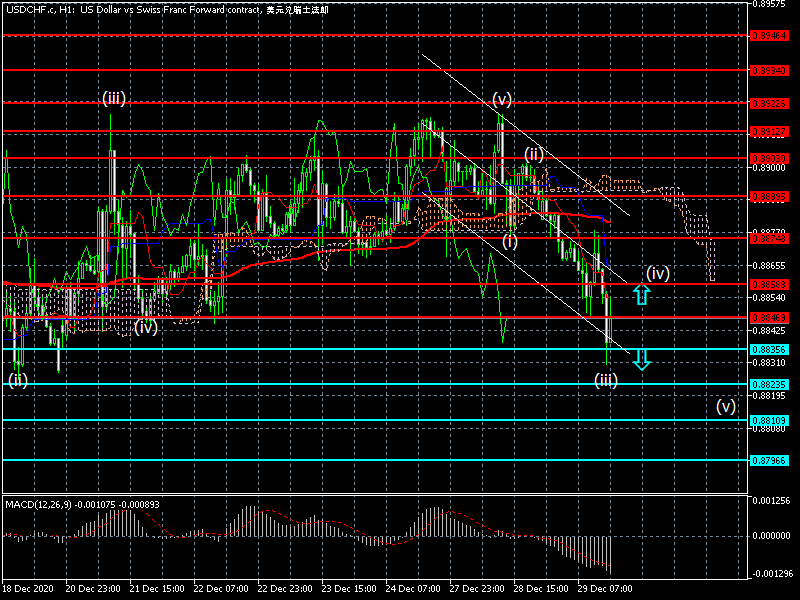
Task: Select the (i) wave label mid-chart
Action: [x=510, y=241]
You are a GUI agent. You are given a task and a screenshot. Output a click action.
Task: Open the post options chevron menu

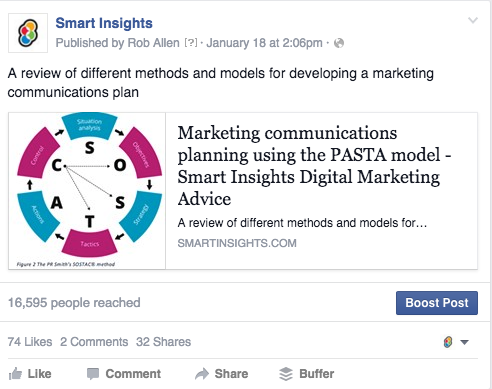[473, 20]
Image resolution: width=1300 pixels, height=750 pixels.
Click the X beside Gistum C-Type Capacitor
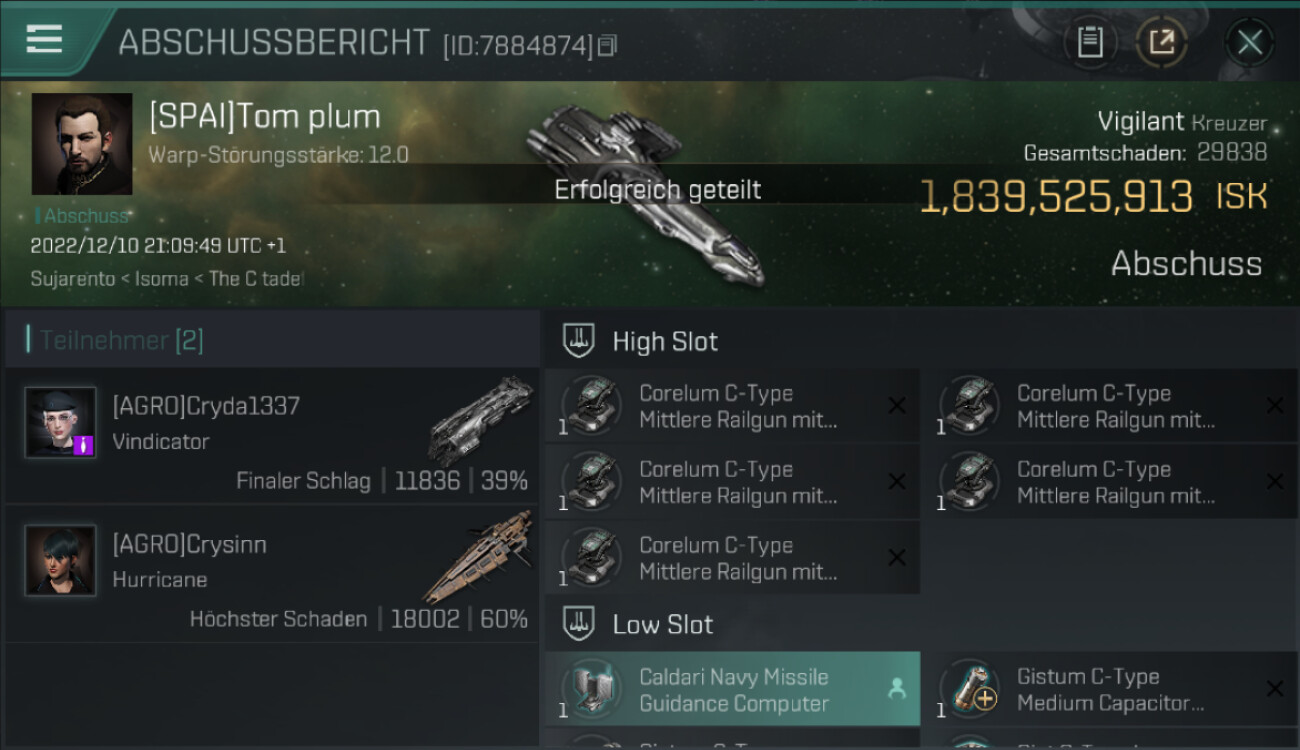pos(1274,689)
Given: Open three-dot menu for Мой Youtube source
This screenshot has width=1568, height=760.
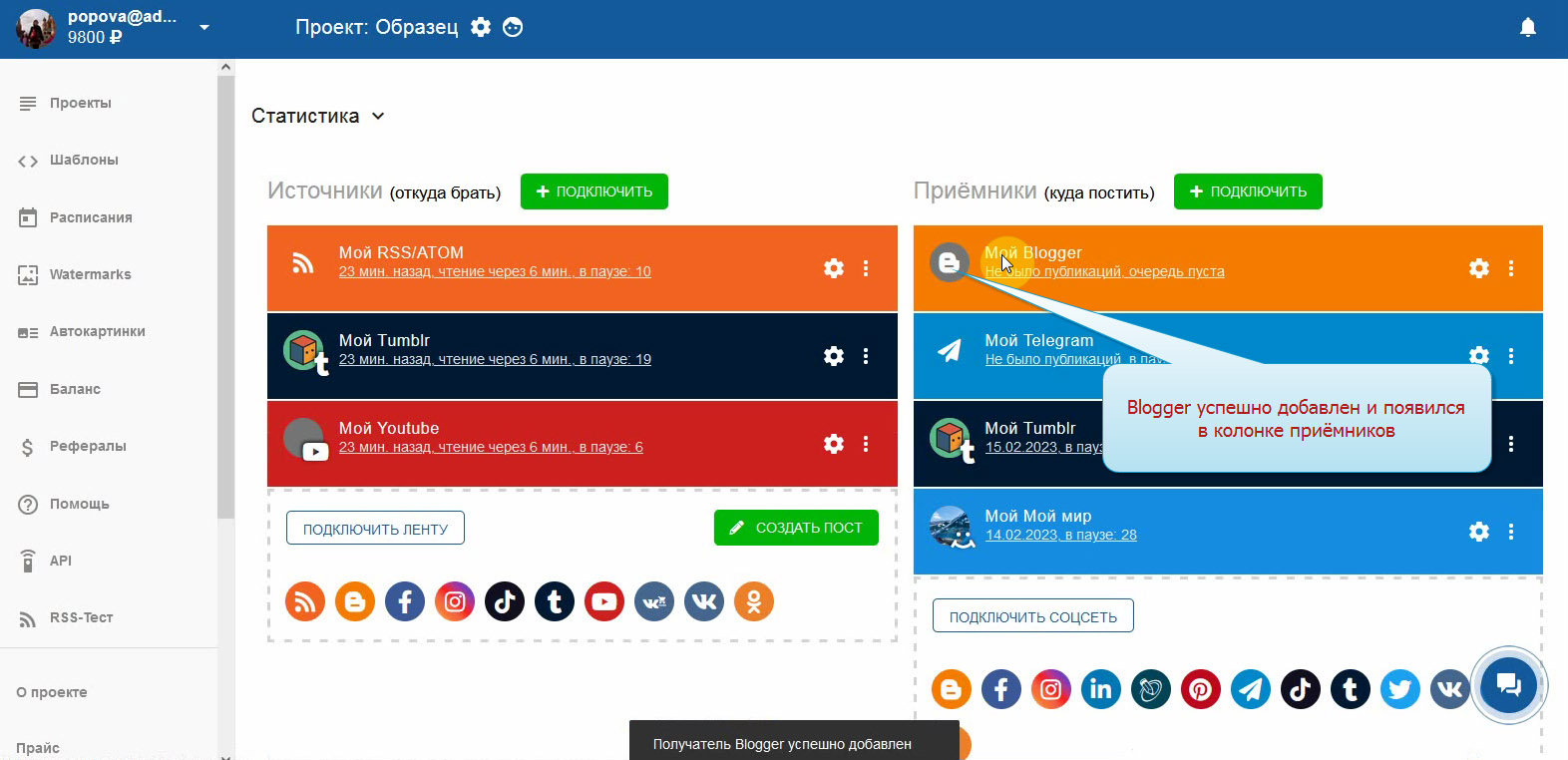Looking at the screenshot, I should [866, 444].
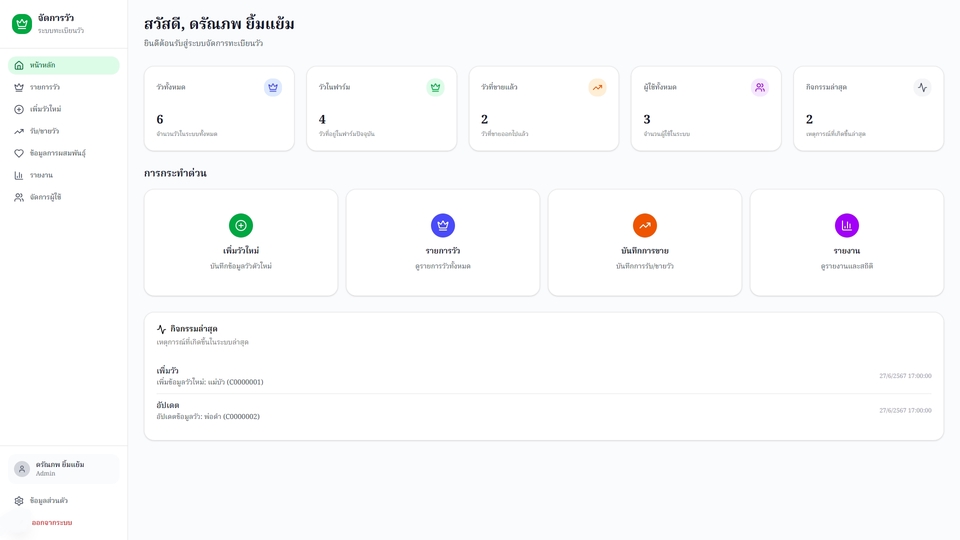Click the เพิ่มวัว activity entry for แม่บัว

[x=210, y=376]
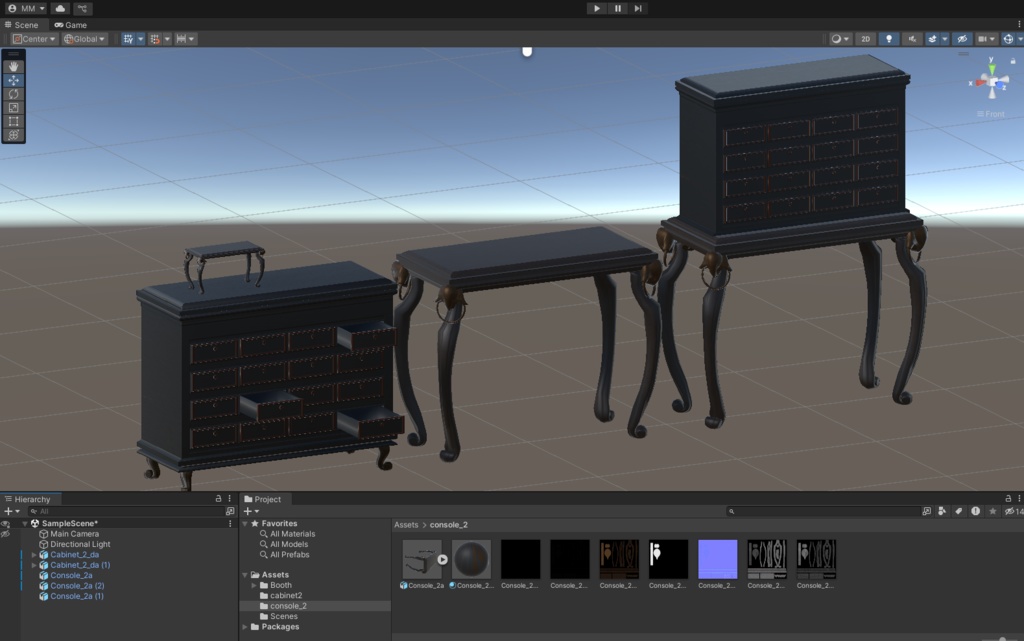The width and height of the screenshot is (1024, 641).
Task: Toggle scene lighting bulb
Action: tap(889, 39)
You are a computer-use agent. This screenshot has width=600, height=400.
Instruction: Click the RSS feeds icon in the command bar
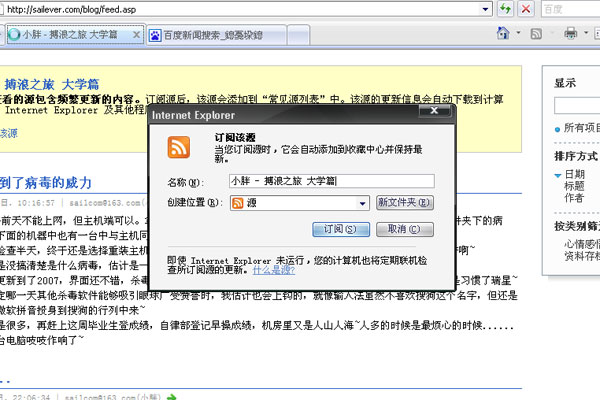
###
WHAT YOU ARE ASKED TO DO: Begin at the line in the entries above that has "Image resolution: width=1300", stop after the line that has "Given: Open three-dot", and output exactly those lines without pictures.

COMPLETED EXERCISE:
Image resolution: width=1300 pixels, height=750 pixels.
Click the X beside Gistum C-Type Capacitor
pos(1274,689)
Given: Open three-dot menu for Мой Youtube source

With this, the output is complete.